AH: Yeah, they’re very spectral-like. They do act in sort of that regard.

DF: My approach was certainly something less remained to the facts of the case that you could read in Helter Skelter or you could see in any documentary or if you dig up all the history of this.

AH: Right, and you have the Bugliosi writings or any of that.

DF: Absolutely. Yeah, y’know all of that’s been said and done and I just wanted to find my own way into the story. And the real crux of it is I wanted there to be a moment where Sharon’s knowledge of her fate would empower her to shift things so that she and her friends could fight back against these horrifying murderers and that’s in fact what this movie’s about.

I think also in this age of MeToo and this movement we have about victims sort of standing up for themselves, I think there’s something very potent in that message. Even though this movie takes place in reality fifty years ago, I think that message holds true even more today y’know. And I think it makes it relatable to an audience today that she had the foresight of her fate. I would love to have the outcome be something else.

RECORD EXCERPTS >>
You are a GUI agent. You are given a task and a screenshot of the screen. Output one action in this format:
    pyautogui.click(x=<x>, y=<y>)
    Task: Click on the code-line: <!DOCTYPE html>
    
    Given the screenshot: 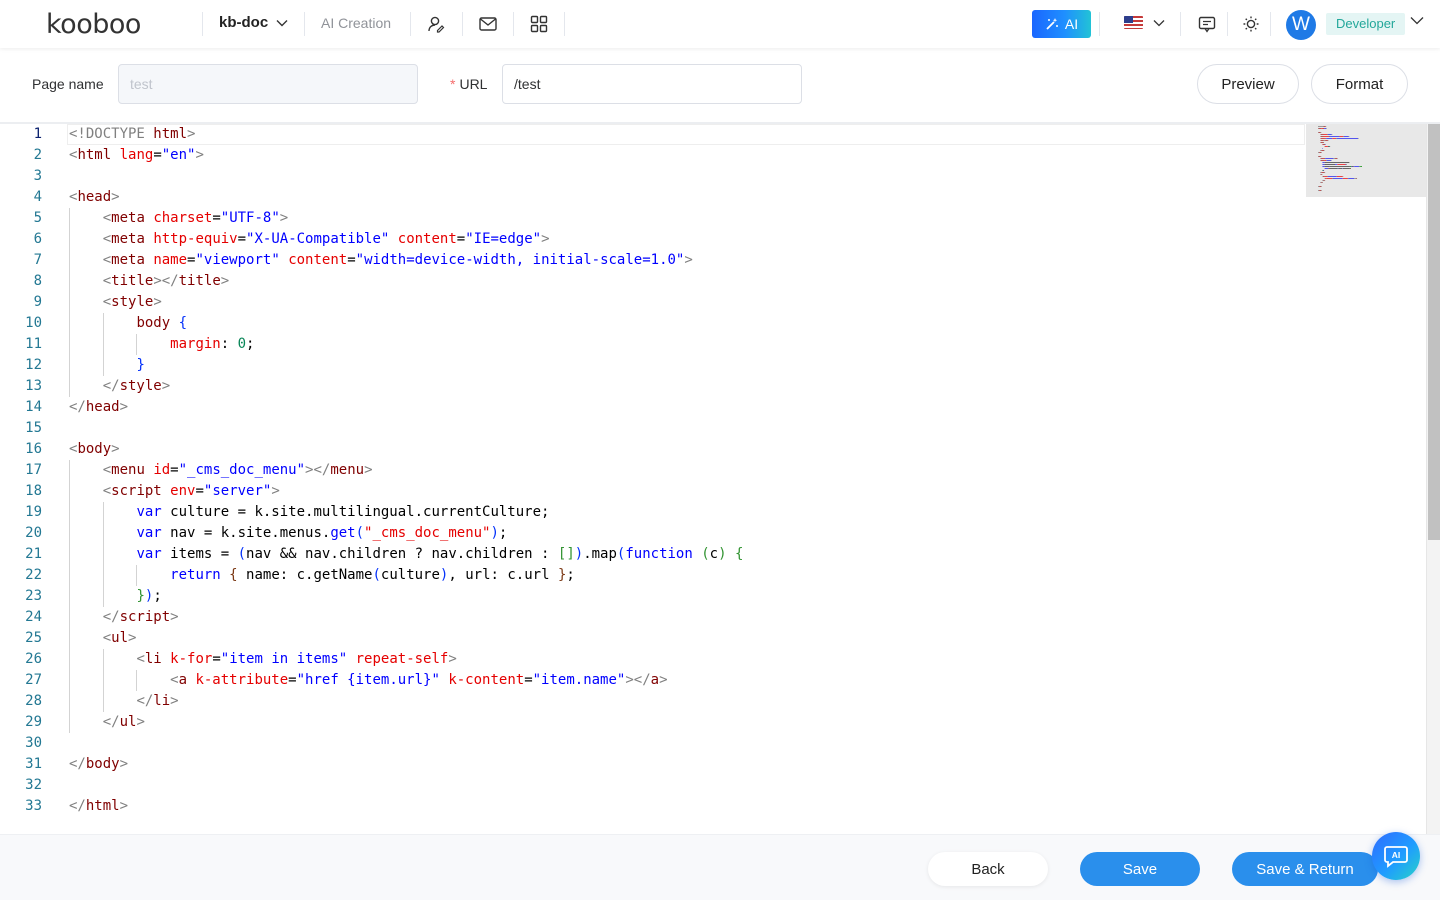 What is the action you would take?
    pyautogui.click(x=132, y=134)
     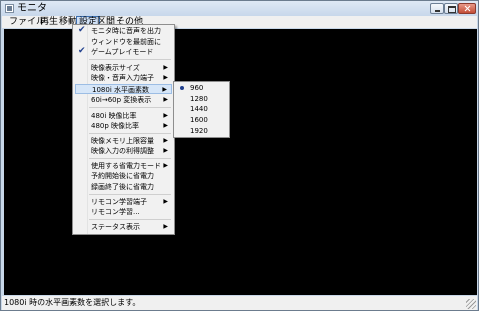 I want to click on submenu-option-960: 960, so click(x=202, y=88).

PROBLEM TO WORK ON >> Which names and titles appear in the interview excerpt, apart from the speaker initials AH and DF?

ANSWER AREA >>
- Helter Skelter
- Bugliosi
- Sharon
- MeToo